* PASSAGE TO READ
= Beginning of Section =

# Sky Alba



## Heraldo (28 Jan 2011)

Does anyone know how to access BBC Alba under the Sky digital subscription - what codes do you need to add this channel ? Thanks in advance.


----------



## Hoagy (28 Jan 2011)

http://en.wikipedia.org/wiki/List_of_free-to-air_channels_at_28%C2%B0E


----------



## RMCF (29 Jan 2011)

Should be no codes needed, I think. Channel 168 or so.


----------



## Heraldo (1 Feb 2011)

Many thanks - will give this a go.


----------



## tallpaul (3 Feb 2011)

RMCF said:


> Should be no codes needed, I think. Channel 168 or so.


 
It's only 168 on the UK EPG. Otherwise you have to add it to other channels.

To do this Press 'Services', then 4 (System Setup), select, 4 (Add channels), select then input the following into the boxes onscreen:
11954 H 27500 2/3 then select and choose BBC Alba. Press yellow button and select and it will be saved.

= End of Section =

* ACTIVITIES
**1.** List every distinct username that posts in the forum thread about BBC Alba on Sky.
**2.** Translate this sentence from the forum thread about BBC Alba on Sky into Spanish: "Otherwise you have to add it to other channels."
**3.** Extend the forum thread about BBC Alba on Sky with a new reply that follows on from its last post.
The data after this point comes from a separate, unrelated source.

* DATA
= Beginning of Section =

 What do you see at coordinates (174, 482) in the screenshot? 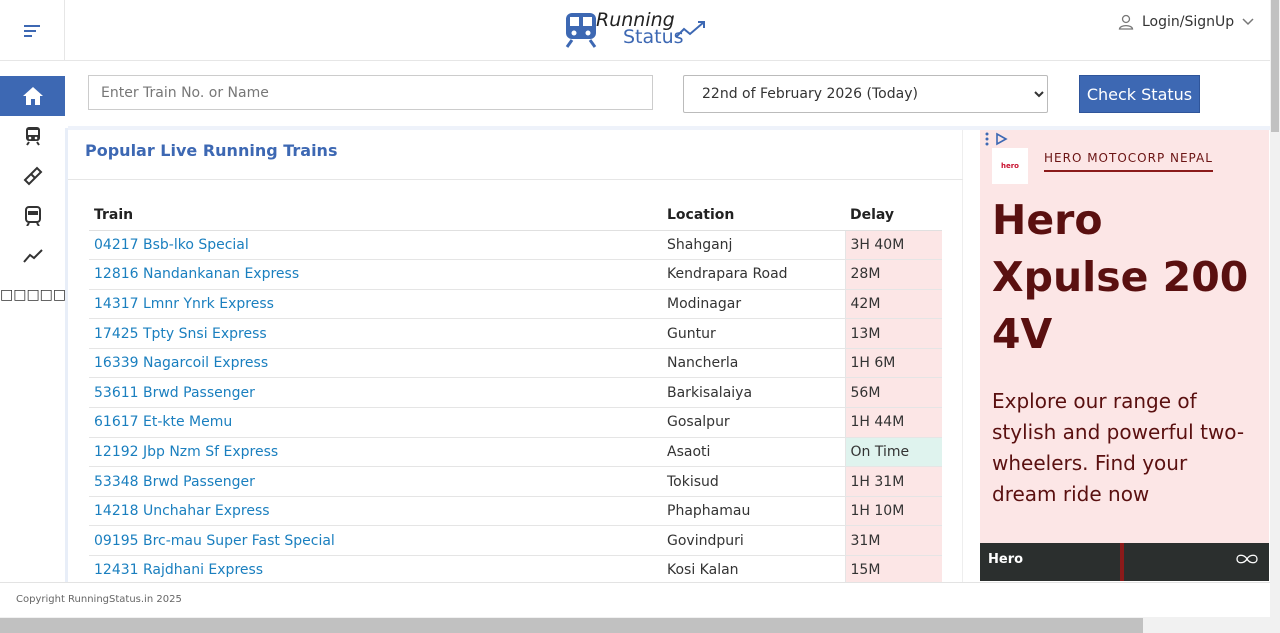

= End of Section =

* ANSWER SECTION
**1.** Heraldo, Hoagy, RMCF, tallpaul

**2.** De lo contrario, tienes que añadirlo a otros canales.

**3.**
----------



## RMCF (3 Feb 2011)

tallpaul said:


> *It's only 168 on the UK EPG*. Otherwise you have to add it to other channels.
> 
> To do this Press 'Services', then 4 (System Setup), select, 4 (Add channels), select then input the following into the boxes onscreen:
> 11954 H 27500 2/3 then select and choose BBC Alba. Press yellow button and select and it will be saved.



Oops, sorry forgot I have an NI Sky card.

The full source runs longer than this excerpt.